Saturday, June 26, 2010

History of Ale

History of Ale
Ale as it is known today, evolved into its present form from ancient beginnings. There is evidence that ale was first a form of low-alcohol mead.

The Anglo-Saxon word ealu and the Norse word ol, are early forms of the word “ale”, but they are related to the ancient Germanic world alu.

Alu however, refers to mead. How then did an ancient drink made from honey end up as a beverage made from malt & hops?

Ancient honey production was very crude when compared to modern bee keeping.

The gathering of the honey often involved the destruction of the hive, either buy the outright killing of the bees, or by a failure to leave sufficient honey within the hive to sustain it through the autumn and winter.

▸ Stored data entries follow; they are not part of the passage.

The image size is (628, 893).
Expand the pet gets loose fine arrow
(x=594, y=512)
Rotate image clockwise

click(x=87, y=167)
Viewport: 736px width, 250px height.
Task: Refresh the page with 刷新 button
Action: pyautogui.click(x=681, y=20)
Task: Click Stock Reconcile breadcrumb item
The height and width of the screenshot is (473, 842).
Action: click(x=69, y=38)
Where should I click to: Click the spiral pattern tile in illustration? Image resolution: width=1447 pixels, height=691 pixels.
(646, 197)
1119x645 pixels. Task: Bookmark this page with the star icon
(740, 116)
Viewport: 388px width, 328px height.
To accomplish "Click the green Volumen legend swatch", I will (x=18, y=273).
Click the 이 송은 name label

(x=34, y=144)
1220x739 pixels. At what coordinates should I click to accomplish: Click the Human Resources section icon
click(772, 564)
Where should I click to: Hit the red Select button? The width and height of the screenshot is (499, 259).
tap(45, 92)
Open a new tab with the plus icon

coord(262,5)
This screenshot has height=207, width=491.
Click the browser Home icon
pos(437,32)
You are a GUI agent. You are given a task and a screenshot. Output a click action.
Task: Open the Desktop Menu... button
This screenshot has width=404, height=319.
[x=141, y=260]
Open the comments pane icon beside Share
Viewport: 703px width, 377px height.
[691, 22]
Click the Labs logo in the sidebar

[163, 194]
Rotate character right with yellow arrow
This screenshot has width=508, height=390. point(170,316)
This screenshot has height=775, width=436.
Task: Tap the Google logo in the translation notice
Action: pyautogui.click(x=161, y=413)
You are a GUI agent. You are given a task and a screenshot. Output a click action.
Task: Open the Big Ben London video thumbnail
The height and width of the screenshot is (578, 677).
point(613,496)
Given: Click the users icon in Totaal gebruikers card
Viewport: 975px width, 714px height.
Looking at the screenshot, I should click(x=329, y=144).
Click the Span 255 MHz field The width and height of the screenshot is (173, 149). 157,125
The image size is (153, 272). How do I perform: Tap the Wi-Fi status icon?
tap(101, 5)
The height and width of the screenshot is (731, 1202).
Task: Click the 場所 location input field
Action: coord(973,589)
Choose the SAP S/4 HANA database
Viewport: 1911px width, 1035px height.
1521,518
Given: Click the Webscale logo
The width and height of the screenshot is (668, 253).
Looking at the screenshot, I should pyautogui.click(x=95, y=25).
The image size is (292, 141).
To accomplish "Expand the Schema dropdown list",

As the population of Northern Europe increased the honey production it seems could not keep pace. More water was probably added to mead to stretch the supply, thus lowering its alcohol content and eventually changing the character of the drink.

A distinction might then have been made between the stronger and more difficult to make “mead” and the less potent but more plentiful “ale”.

Eventually, this thinning of the mead into ale probably went as far as possible, and something had to augment the ingredient in the beverage.

The brewers would have been forced to use what was at hand, and that was the local grain, possible after it had been made into bread. So, first oats and then barley were used.